Odio reciclado, más de medio siglo después, en movimientos, no partidos convencionales, prendidos con alfileres. En contra de la Europa del euro, en principio. En contra de la globalización, también. En contra, en definitiva, de los extranjeros. Los de baja estofa, según ellos. Los otros. Los diferentes. Los únicos, en tiempos de prosperidad, capaces de trabajar de sol a sol en el campo, por salarios ínfimos a veces, o de limpiar miserias en los baños públicos, provocando dolor de pupilas en lugar de compasión. O, acaso, rechazo por falta de mérito. El mérito, o el privilegio, de pertenecer. De ser nyc (nacidos y criados).

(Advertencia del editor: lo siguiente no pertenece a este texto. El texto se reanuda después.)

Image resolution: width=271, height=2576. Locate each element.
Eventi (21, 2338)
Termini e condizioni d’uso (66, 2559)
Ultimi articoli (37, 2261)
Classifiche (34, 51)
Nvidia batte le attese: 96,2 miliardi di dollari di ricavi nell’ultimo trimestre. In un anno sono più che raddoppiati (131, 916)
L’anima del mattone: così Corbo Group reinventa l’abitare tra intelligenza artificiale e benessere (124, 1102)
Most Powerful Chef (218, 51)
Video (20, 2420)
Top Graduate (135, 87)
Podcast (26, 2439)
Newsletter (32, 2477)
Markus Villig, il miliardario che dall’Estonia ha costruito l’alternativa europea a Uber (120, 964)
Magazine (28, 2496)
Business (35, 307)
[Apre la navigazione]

Raras coincidencias, en algunos casos, con la izquierda más radical. Por más que la extrema derecha, encarnada tanto en el resucitado Le Pen y en el finado Fortuyn como en Pia Kjaersgaard, del Partido del Pueblo, en Dinamarca, y en Filip Dewinter, líder del Vlaams Blok, en Bélgica, no se proponga, ni pueda, saltar todas las tapias: ha adoptado el régimen parlamentario como carretera y el liberalismo económico como peaje, aceitando de ese modo los ejes de su discurso. Segura de que debe conciliar el legado del nazismo y del fascismo con el McWorld. Que detesta, en realidad.

Aparece, o reaparece, Le Pen, sin embargo, y causa temor. Inquieta, al menos. ¿Por qué, en la primera vuelta de las elecciones francesas, supera holgadamente los cinco millones de votos? No sólo por su cruzada antiinmigratoria. Un detalle, casi, frente a la madre, y el padre, del desencanto: la corrupción. Caldo de cultivo, al fin, de los profetas del odio. Como, en Italia, Umberto Bossi, curioso puntal de Silvio Berlusconi, no eximido de sospechas, por negocios varios, una década después de que el proceso Mani Pulite (Manos Limpias) arrasó con la democracia cristiana, de Giulio Andreotti, y con el socialismo vernáculo, de Bettino Craxi, a raíz del escándalo Tangentopoli (Sobornópolis, digamos).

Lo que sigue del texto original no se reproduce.